AIM:
Copy the entries word for word, starting at the line that contains "This screenshot has width=1332, height=1019." and ending at the last line of the entries.

--- begin SUPPLIED ENTRIES ---

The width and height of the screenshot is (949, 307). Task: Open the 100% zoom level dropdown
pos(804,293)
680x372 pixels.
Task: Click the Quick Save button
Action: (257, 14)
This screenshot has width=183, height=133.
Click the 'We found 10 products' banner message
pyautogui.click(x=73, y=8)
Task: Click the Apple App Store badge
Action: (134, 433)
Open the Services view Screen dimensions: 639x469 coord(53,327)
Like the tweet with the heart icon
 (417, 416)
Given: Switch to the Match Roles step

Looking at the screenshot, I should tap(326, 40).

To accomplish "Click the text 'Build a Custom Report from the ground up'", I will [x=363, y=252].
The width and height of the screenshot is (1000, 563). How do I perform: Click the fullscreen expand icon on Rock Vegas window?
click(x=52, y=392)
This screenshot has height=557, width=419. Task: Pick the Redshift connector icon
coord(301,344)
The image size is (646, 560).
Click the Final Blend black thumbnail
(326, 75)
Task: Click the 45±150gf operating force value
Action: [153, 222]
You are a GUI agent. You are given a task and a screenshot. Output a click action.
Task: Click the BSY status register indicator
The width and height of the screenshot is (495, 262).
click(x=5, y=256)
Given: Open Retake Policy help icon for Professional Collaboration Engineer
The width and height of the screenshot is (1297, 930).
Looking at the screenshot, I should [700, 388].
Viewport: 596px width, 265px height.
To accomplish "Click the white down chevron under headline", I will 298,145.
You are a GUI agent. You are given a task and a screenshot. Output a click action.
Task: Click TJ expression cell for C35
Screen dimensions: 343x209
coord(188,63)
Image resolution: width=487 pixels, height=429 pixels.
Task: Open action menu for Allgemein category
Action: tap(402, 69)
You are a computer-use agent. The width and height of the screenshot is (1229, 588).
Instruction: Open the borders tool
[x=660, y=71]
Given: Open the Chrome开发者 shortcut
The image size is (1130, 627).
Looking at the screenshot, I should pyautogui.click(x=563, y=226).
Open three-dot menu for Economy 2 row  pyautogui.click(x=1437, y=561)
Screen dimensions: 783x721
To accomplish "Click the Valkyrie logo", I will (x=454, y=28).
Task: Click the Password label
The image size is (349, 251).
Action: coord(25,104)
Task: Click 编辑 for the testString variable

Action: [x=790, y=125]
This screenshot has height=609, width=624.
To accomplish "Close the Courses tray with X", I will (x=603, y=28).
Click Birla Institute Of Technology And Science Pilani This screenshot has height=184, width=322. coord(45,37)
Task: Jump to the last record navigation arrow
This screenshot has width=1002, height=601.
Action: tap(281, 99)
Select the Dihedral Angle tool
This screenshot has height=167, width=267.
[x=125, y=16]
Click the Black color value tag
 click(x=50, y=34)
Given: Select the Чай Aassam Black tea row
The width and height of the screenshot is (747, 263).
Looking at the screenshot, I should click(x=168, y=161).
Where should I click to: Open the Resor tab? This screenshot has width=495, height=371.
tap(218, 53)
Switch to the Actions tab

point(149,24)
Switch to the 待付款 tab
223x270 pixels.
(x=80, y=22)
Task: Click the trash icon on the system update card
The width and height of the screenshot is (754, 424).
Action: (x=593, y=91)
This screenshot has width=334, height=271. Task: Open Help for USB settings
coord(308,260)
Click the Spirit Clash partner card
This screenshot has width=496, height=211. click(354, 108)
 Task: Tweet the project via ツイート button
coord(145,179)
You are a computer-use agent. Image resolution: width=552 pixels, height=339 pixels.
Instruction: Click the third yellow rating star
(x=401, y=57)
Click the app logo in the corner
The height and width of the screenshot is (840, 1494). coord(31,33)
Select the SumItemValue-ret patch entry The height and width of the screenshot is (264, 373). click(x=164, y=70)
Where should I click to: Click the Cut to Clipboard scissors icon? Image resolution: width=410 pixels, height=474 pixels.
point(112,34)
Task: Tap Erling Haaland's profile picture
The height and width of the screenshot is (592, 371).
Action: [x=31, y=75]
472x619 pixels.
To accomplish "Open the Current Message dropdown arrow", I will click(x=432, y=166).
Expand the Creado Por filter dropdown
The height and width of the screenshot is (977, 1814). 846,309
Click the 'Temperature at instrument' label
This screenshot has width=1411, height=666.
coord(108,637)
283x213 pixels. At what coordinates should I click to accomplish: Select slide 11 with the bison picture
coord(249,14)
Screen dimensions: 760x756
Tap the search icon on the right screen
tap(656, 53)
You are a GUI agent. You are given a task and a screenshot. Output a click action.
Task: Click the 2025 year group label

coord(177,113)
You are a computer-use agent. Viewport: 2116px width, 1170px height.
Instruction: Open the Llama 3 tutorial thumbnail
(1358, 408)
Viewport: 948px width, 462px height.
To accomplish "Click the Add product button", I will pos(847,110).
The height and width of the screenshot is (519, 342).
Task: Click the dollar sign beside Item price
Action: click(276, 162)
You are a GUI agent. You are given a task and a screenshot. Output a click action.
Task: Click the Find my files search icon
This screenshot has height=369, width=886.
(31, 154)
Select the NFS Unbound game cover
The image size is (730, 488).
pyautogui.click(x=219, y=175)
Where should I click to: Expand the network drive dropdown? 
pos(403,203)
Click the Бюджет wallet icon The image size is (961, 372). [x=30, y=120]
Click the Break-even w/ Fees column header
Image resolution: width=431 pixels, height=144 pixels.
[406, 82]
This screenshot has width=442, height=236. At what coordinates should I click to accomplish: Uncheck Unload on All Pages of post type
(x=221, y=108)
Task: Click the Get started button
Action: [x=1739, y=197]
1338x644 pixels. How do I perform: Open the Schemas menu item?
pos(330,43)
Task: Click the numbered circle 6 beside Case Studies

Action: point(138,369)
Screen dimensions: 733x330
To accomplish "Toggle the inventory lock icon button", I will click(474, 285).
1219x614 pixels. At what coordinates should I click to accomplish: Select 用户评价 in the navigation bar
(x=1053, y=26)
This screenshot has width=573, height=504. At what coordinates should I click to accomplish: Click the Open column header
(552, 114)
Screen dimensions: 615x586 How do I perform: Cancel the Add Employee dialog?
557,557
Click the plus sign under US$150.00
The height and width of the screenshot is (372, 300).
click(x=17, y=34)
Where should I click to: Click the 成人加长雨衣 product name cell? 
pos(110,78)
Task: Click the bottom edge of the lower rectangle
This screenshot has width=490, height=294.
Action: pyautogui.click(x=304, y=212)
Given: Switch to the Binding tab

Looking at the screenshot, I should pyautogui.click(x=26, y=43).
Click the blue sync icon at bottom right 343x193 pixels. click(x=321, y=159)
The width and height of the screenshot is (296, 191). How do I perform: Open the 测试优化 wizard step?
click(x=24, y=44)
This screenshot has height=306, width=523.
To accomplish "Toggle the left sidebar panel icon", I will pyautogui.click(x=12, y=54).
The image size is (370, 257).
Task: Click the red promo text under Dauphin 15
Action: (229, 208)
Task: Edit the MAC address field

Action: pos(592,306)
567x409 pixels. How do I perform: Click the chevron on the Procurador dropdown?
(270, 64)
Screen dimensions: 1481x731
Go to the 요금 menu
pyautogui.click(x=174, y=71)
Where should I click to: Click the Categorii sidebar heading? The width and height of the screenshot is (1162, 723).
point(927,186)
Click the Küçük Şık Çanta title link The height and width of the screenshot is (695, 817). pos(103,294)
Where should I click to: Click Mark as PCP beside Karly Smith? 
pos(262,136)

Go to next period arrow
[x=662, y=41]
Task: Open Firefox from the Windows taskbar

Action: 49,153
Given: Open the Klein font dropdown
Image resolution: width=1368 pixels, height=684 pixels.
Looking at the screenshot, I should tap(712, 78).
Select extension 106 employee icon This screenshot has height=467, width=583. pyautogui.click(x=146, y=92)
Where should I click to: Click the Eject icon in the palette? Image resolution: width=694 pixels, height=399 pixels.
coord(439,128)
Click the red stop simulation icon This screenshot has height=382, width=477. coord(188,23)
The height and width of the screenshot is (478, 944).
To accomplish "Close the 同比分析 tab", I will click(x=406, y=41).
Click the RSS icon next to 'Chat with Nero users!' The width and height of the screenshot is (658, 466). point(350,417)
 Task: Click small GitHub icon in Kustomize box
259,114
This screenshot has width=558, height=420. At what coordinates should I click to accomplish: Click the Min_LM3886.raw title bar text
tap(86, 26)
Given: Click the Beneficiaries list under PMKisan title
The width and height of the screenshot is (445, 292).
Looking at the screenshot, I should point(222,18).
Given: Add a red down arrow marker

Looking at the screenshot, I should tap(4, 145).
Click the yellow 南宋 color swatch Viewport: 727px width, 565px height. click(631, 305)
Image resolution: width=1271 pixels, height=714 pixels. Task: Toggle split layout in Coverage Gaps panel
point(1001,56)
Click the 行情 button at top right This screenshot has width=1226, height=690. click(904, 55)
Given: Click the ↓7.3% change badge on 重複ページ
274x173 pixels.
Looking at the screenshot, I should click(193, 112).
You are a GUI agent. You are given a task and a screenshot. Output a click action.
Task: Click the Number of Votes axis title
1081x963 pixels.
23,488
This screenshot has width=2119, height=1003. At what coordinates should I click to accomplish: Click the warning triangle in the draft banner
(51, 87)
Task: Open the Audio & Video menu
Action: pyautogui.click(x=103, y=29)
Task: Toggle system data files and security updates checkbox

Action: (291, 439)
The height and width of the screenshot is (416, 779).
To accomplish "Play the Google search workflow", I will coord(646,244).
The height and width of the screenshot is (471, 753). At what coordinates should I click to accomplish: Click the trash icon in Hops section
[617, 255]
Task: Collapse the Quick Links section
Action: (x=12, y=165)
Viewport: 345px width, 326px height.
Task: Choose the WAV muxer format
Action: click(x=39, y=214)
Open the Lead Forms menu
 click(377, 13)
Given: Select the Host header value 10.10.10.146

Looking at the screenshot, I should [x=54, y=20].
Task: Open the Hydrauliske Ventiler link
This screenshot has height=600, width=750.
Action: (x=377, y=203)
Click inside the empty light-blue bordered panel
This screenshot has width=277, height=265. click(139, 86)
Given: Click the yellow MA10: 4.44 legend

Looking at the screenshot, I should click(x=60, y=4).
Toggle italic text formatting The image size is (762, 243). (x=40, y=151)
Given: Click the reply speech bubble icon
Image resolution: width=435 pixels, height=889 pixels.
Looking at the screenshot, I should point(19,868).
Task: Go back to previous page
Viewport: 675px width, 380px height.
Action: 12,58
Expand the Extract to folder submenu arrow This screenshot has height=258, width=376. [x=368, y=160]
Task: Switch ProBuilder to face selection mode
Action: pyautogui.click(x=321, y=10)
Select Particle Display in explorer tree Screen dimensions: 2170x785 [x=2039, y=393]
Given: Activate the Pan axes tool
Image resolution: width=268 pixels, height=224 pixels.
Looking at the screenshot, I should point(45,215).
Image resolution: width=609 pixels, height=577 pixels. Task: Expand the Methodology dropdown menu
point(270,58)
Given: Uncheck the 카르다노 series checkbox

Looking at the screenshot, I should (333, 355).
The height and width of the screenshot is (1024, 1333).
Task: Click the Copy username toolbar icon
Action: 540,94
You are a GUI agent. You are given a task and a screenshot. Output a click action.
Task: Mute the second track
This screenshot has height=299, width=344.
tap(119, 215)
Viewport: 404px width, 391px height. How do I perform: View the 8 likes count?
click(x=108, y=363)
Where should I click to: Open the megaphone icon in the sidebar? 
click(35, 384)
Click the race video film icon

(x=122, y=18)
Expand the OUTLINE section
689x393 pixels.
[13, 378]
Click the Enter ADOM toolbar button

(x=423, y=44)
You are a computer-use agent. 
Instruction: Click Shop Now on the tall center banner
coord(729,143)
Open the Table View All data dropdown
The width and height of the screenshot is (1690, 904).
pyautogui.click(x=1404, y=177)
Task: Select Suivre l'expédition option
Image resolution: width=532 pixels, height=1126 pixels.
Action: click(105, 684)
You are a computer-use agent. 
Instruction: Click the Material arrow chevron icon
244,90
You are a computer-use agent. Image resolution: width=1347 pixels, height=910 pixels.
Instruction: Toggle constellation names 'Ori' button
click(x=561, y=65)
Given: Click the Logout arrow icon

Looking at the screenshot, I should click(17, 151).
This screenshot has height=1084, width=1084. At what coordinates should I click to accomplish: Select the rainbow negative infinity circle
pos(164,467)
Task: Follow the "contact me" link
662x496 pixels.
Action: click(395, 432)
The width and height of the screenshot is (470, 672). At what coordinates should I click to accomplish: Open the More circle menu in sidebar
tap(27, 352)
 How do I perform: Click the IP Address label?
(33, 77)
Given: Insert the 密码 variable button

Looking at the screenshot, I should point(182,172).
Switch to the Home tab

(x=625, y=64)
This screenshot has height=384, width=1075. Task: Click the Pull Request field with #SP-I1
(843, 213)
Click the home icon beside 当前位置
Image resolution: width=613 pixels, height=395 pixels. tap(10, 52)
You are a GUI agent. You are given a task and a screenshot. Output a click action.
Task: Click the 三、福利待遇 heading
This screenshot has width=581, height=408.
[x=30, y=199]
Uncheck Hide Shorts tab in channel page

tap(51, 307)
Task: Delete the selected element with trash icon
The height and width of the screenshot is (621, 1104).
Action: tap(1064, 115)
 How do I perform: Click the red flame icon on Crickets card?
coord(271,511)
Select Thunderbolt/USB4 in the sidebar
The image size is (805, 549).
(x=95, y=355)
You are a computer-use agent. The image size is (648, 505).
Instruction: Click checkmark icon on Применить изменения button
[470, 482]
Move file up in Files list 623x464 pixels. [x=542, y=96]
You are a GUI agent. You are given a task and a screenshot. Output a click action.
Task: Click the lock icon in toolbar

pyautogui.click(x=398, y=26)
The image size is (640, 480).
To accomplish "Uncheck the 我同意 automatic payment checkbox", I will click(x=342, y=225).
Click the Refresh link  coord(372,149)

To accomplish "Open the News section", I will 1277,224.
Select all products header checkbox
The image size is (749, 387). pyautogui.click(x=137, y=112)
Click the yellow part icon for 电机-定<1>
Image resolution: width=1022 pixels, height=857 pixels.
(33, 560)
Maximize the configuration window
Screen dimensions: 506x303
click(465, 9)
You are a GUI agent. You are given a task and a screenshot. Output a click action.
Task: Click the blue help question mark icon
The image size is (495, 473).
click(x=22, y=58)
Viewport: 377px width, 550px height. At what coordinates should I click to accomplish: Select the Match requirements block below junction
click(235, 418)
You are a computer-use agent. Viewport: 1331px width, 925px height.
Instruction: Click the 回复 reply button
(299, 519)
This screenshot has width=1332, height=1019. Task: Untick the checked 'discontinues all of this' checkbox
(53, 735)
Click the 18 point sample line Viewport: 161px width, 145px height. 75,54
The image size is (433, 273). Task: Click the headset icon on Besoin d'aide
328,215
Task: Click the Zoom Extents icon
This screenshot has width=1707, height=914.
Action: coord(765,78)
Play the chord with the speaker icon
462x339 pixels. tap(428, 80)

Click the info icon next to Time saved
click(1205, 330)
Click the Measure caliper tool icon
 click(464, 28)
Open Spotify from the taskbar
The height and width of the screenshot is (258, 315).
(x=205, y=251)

--- end SUPPLIED ENTRIES ---

SOLVED EXERCISE:
This screenshot has width=1332, height=1019. Task: Untick the checked 'discontinues all of this' checkbox
(53, 735)
Click the 18 point sample line Viewport: 161px width, 145px height. 75,54
The image size is (433, 273). Task: Click the headset icon on Besoin d'aide
328,215
Task: Click the Zoom Extents icon
This screenshot has width=1707, height=914.
Action: coord(765,78)
Play the chord with the speaker icon
462x339 pixels. tap(428, 80)

Click the info icon next to Time saved
click(1205, 330)
Click the Measure caliper tool icon
 click(464, 28)
Open Spotify from the taskbar
The height and width of the screenshot is (258, 315).
(x=205, y=251)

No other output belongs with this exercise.